Amid the nihilism and dead-end despair of South London in the early 1960s, Bond has inserted a character who tries—unflinchingly—to be good. To do the right thing. To act with a basic level of human decency, even as the world around him is exploding with the kind of excruciating barbarity that caused Saved to be banned when the English Theatre Company first tried to stage it in 1965. ( At the time, theaters were required to get a public-performance license before opening shows to the public. Officials denied Saved the license, but producers got around the rule by declaring the Royal Court Theatre a 'club' and staging the show for 'members' instead of audiences. )
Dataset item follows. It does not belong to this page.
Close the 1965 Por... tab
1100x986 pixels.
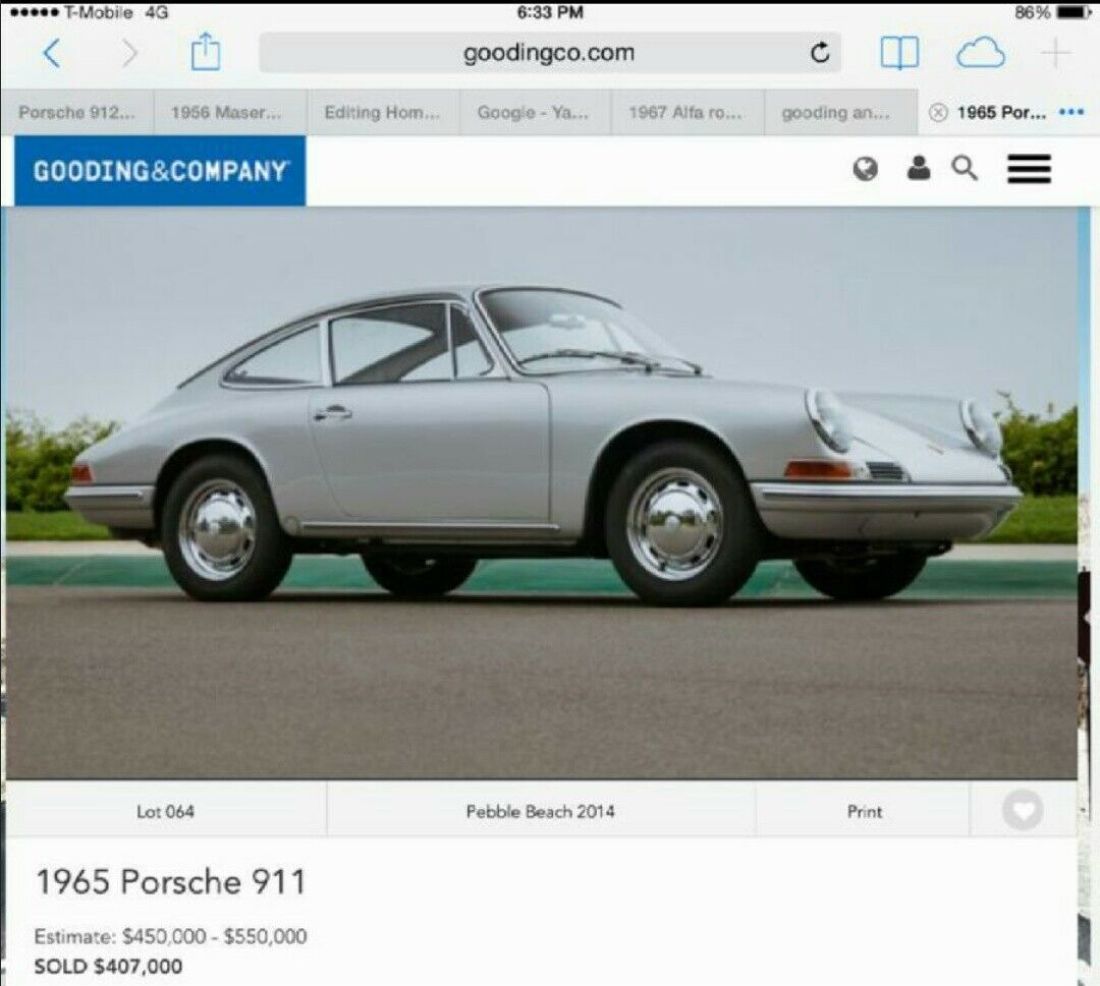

At the unkillable heart of Saved is a murder so casually savage that it's almost impossible to comprehend. That humans—creatures capable of art—could fall to such a level of inhumanity is truly awful to ponder. And the banality with which the scene plays out makes it all the worse. This is the scene that no doubt caused the licensing board to condemn Saved, and numerous critics to dismiss the piece as a work of sordid beastliness. But there are two murders that shape Saved. The first one we don't see, and involves the death of a young man when a bomb exploded in a park. It's a murder just as meaningless and cruel as the one we actually see. Apparently, those who condemned Saved because of the violence it made them see were fine with the violence they didn't have to actually look at.
In the world of Saved, life is defined by senseless killings, empty sex, unemployment and petty sadism. That makes Len ( Robert Fagin ) all the more remarkable. He keeps plugging away in the face of lashing unrequited love, a dead-end job and a near total lack of anything that one could consider soul-sustaining. His stubborn unwillingness to fall into the abyss of gray, uncaring nihilism that consumes nearly everyone around him is Saved's great revelation. He's been saved.
Director Richard Cotovsky has crafted a word-log grit-and-grime in the Mary Arrchie production, and assembled an ensemble cast that works together seamlessly. Thad Hallstein's dun-colored set nicely reflects the dour world that has trapped the denizens of Saved. Saved isn't easy, but it's powerful.